Bohaterka wiele w życiu przeszła i już myślała, że wreszcie szczęście się do niej uśmiechnęło, gdy na jej drodze pojawił się Bartek. Niestety zobaczyła coś co wyprowadziło ją z równowagi i na nieszczęście ulega wypadkowi. Pobyt w szpitalu owocuje tym, iż dziewczyna nie chce więcej spotykać się z ukochanym, chociaż podjęcie tej decyzji było dla niej bardzo trudne i bolesne. Na szczęście mężczyzna nie daje za wygraną i robi wszystko, by wyjaśnić wszystkie nieporozumienia. Pewne odkrycie jakiego dokonuje Jolka wprowadza jeszcze większy zamęt w jej głowie. Także pojawienie się Marka komplikuje i tak napiętą sytuację.
Co zobaczyła kobieta, że wpadła pod koła samochodu? Dlaczego nie chce znać Bartka? Czy problemy i rozterki, które ją przytłoczyły pozwolą jej na dokonanie właściwego wyboru? Czy główni bohaterowie będą mieli szansę ponownie być razem?
Jeszcze jestem pod wrażeniem tej lektury, która nieraz mnie zaskoczyła i totalnie pochłonęła.
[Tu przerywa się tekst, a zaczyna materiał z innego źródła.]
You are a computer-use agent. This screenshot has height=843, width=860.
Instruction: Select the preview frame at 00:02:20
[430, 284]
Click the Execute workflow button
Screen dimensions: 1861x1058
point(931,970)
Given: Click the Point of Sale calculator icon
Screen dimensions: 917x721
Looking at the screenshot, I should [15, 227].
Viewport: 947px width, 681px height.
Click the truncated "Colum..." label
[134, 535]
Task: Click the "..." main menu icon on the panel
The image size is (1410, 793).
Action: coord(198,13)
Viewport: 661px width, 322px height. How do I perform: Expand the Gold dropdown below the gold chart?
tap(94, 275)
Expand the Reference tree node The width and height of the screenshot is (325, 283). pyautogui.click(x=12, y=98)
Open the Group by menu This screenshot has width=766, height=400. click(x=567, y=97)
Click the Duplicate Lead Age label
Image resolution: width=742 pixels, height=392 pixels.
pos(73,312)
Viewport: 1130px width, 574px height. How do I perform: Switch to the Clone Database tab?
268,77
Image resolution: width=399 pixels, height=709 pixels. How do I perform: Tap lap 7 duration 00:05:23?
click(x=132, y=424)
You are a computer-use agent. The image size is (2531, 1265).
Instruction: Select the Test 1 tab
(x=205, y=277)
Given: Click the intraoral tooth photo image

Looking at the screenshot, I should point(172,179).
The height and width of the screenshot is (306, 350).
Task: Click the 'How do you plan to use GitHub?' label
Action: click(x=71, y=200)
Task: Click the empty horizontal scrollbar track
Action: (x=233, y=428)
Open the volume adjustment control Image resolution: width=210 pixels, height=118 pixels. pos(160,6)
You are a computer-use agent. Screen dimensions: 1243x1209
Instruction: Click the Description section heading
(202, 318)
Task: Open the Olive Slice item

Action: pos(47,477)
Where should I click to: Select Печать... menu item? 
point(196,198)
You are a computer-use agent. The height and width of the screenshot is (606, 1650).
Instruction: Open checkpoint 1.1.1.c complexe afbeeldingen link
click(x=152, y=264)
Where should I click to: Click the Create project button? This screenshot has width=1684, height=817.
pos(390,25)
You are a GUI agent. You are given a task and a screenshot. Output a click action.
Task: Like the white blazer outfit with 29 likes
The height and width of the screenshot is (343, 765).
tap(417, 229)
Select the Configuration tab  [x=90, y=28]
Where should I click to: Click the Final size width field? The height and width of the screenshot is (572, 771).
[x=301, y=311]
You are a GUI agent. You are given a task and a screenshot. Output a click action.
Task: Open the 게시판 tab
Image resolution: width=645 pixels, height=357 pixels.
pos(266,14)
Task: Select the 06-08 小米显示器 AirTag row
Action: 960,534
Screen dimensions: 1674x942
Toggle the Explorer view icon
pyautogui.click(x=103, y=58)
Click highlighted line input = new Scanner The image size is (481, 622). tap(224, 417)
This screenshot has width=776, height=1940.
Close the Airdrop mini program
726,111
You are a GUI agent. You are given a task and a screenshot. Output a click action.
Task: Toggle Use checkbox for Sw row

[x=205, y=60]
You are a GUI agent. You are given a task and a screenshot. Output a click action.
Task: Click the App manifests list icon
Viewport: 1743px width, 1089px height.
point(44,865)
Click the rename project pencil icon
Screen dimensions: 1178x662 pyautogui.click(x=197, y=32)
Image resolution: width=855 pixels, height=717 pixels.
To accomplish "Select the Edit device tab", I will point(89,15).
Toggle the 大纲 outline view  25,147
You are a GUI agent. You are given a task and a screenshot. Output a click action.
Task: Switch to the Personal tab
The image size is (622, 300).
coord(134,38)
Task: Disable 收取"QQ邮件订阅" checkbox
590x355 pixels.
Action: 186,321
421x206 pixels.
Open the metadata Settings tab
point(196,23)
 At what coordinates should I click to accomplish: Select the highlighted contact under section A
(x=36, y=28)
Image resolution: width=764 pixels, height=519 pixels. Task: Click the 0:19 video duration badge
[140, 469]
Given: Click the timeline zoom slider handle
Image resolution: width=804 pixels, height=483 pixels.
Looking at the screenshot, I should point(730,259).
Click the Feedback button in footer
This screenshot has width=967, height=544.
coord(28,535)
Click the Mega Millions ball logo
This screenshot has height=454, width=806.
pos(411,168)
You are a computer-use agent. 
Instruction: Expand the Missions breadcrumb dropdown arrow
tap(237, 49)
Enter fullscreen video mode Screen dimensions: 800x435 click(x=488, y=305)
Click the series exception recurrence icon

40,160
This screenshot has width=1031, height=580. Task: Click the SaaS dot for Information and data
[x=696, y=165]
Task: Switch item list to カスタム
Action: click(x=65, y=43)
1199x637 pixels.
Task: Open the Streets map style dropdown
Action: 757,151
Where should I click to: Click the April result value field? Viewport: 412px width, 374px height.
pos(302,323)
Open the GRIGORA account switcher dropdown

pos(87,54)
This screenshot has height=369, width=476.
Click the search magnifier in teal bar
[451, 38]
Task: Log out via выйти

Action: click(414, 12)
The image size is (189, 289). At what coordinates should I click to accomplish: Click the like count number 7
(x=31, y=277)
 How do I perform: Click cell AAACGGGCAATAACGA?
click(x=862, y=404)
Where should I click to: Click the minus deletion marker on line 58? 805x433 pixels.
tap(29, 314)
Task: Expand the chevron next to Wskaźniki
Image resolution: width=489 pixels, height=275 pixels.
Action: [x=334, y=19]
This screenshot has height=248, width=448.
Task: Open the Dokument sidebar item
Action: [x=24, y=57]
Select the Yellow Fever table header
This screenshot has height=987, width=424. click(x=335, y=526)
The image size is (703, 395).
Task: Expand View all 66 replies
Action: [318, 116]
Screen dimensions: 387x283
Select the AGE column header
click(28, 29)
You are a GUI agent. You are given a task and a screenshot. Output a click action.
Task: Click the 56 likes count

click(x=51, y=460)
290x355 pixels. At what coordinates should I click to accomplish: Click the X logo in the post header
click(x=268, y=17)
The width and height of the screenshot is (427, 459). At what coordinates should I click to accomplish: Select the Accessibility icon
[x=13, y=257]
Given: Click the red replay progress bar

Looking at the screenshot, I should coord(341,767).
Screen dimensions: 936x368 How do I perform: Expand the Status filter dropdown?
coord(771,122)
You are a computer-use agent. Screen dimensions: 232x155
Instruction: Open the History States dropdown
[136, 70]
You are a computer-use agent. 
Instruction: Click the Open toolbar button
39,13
Cudowne pióro autorki nakreśliło niezwykle ciekawą i przejmującą opowieść o realnym, codziennym życiu, o piętrzących się problemach, wyborach nie zawsze właściwych i trudnej miłości, o którą trzeba zawalczyć.
Nie sposób nudzić się z taką pozycją, gdyż fabuła jest ciekawa, która obfituje w intrygujące i zaskakujące wątki, a w nich nie znajdziecie przydługich opisów oraz przesady.
Pisarka zmusza czytelnika do zadumy i refleksji. Przeżywałam wraz Jolą i Bartkiem wszystko co ich spotkało. W pierwszej części podziwiałam kobietę, gdyż mimo tylu przeciwności losu nie załamała się, tylko parła do przodu, szukając właściwej drogi dla siebie i córki. W drugim tomie na moje uznanie zasłużył facet. Jego miłość do Joli daje mu siłę, dzięki której wytrwale walczy o szczęście i nie poddaje się.
Nie znacie powieści pani Trawki? Zachęcam was do sięgnięcia po obie. Polecam z całego serca!